Esto contrasta con el protagonismo que el Primer Ministro de Hungría Victor Orban ha tomado durante el 2016 y que hacia el año próximo está parado en una posición de legitimidad, siendo la voz del Grupo Visegrad V4 (Polonia, Rep. Checa, Hungría y Eslovenia).  Orban impulsa una visión diferente de cómo relacionarse con Rusia, de cómo distribuir las cuotas de asilo a refugiados y mayor pragmatismo frente a un tema que busca solidaridad forzada: la crisis en Ucrania.
Es desde Hungría donde se alzan una de las voces más resonantes por un concepto que es también un dolor de cabeza para Bruselas: mayor autonomía decisoria para los socios.
Esto es uno de los tantos ejemplos de la dispersión reinante que afecta silenciosamente en el rumbo de la UE, por ejemplo, causando un efecto para la OTAN, ya que ha llegado a un punto no deseado: cargar de ideología que pone todas las decisiones a debate frente al pragmatismo que aspiran tener las autoridades. ¿Qué perderá Europa en el 2017?, ya existirán elementos para evaluar; en retrospectiva, van tres años que se materializa un elemento que fagocita el poder de la UE, esto quiere decir que algo es indiscutible: Europa está padeciendo transformaciones.

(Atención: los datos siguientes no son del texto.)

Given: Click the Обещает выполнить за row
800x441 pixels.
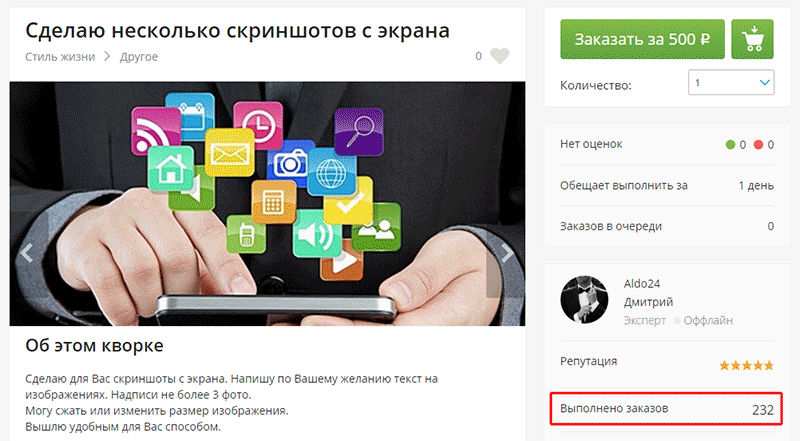Looking at the screenshot, I should point(667,185).
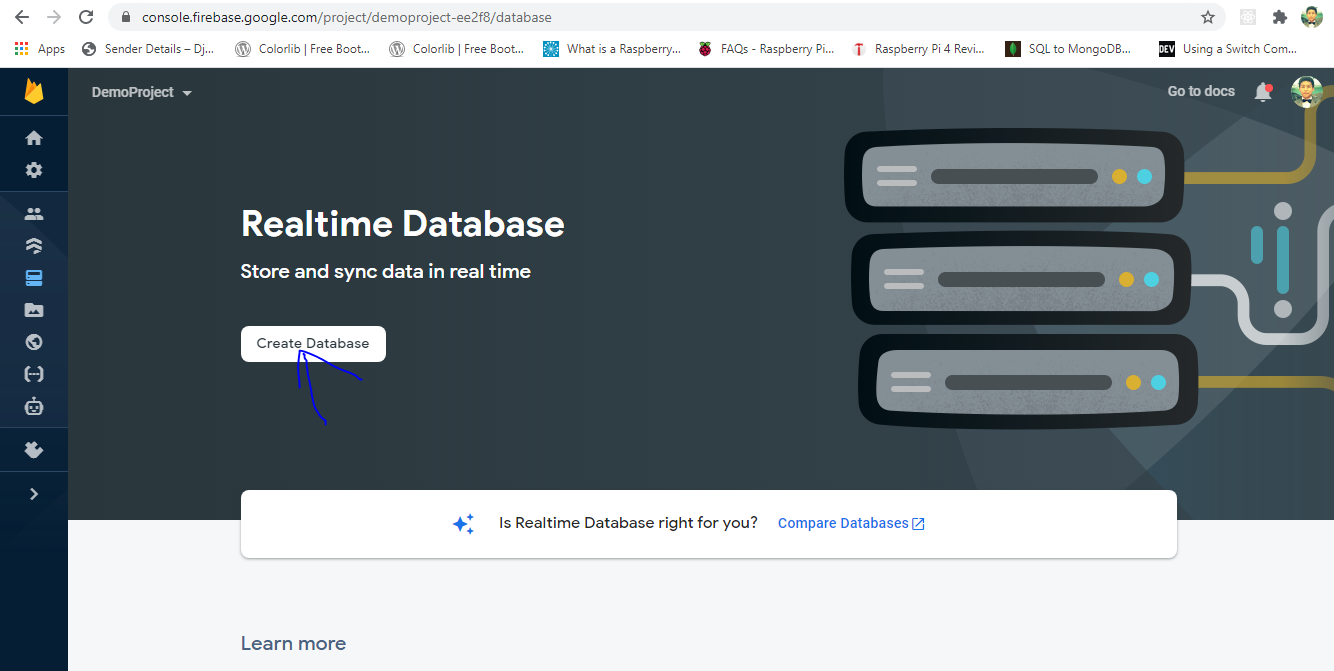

Estos ejes son parte de la tesis que se puede ensayar y que anima a estimar de un saldo perdedor, la agenda doméstica será la que pueda causar mayores complicaciones.
En materia de espacio territorial, de aliados estratégicos tal vez el 2017 no será un año de pérdidas para la Unión Europea, pero la profunda necesidad de cambios es una señal para que no pierda algo fundamental: la confianza de la gente en las instituciones, en la identidad europea.